Au Lycée Ouezzin Coulibaly (LOC) de Bobo-Dioulasso, les cours ont été perturbés entre le 12 et le 14 mars dernier. Les deux syndicats d’enseignants, la F-SYNTER et le SNESS avaient suspendu les cours pour exiger la passation de service entre les bureaux sortant et entrant de l’Association des parents d’élèves (APE). Le président sortant, Mamadou Barro, refusait de remettre « le pouvoir » à la nouvelle équipe élue. Le bras de fer durait depuis un mois. Le nouveau bureau dirigé par Korotimi Sanou, élu le 12 février, ne pouvait pas exercer, parce que l’ancienne équipe qui a boycotté l’élection ne voulait pas lui remettre le matériel et les symboles de l’APE. Des démarches auprès du proviseur et de la direction régionale de l’enseignement secondaire n’avaient pas fait fléchir le groupe de Barro. Il a fallu l’implication d’un autre acteur pour que la situation se débloque. En effet, au troisième jour de leur grève, les enseignants reçoivent un soutien de taille, celui des élèves. Le matin du 14 mars, ils bloquent la voie principale qui passe devant le lycée. Les usagers sont obligés de faire de longs détours, perturbant la circulation dans cette partie de la ville pendant quelques minutes. Les élèves d’un autre lycée de la ville entrent en scène. Les délégués des autres établissements promettent de rentrer dans la danse dès le lendemain. Devant le risque d’un embrasement général, le nouveau ministre de l’enseignement secondaire et supérieur, Moussa Ouattara, ami de Barro, demande à son « protégé » de faire la passation de service. Le même jour à 17H, le président sortant Barro se soumet à l’exercice dans le bureau du proviseur. La nouvelle présidente Sanou accompagnée de son équipe récupère les cachets, les numéros de comptes et les chéquiers de l’APE. Barro promet de restituer le reste du matériel les jours qui suivent. C’est ce qui a permis finalement de décrisper la situation qui s’annonçait explosive. De leur côté, les deux syndicats se ravisent en levant leur mot d’ordre. Les cours allaient reprendre le lendemain 15 mars.

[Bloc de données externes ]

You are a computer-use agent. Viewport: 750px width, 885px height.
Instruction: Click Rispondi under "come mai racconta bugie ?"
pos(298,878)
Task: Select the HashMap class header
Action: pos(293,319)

Depuis quatre ans, la gestion de cette APE est essentiellement entre les mains des enseignants et autres personnels du lycée. Le dernier bureau dirigé par Mamadou Barro, professeur d’histoire géographie, en fin de mandat, convoque en décembre 2011 une assemblée générale pour son renouvellement. Barro a en face de lui sa collègue professeur d’histoire géographie également, Mme Traoré Korotimi née Sanou. C’est le système CDR qui est utilisé : les électeurs s’alignent derrière leur candidat. Visiblement, la candidate a les faveurs des parents d’élèves. Elle draine derrière elle un monde plus nombreux. Mais à la proclamation des résultats par le présidium composé des proches du président sortant, c’est ce dernier qui sort vainqueur. Sanou conteste les résultats et introduit un recours auprès de la coordination régionale des APE. Celle-ci examine favorablement sa demande d’annulation des résultats jugés « frauduleux ». Une autre élection supervisée par la coordination régionale est convoquée pour le 12 février. Mais le jour-J, le président sortant ne se présente pas, il n’est même pas présent. La seule candidate en lice passe haut la main. Le président sortant ne reconnait pas le nouveau bureau. Il conteste aussi la légitimité de la coordination régionale et menace de porter l’affaire devant la justice. C’est ce qui a mis le feu aux poudres. Pour ses collègues enseignants, il en fait trop. Ils exigent qu’il restitue immédiatement les clés de l’APE à la nouvelle équipe élue. Ses collègues commencent à décrier sa gestion « opaque » des fonds de l’APE qui s’élève à plus de 25 millions de FCFA par an. Durant son mandat de quatre ans, il a géré près de 100 millions de FCFA. Mais la contribution de l’APE à la vie du lycée serait très insignifiante. L’intéressé estime, lui, qu’il n’a pas à rougir de son bilan. Il continue de penser qu’on lui a fait la force, mais pour la paix au lycée, il se soumet à la décision du minister.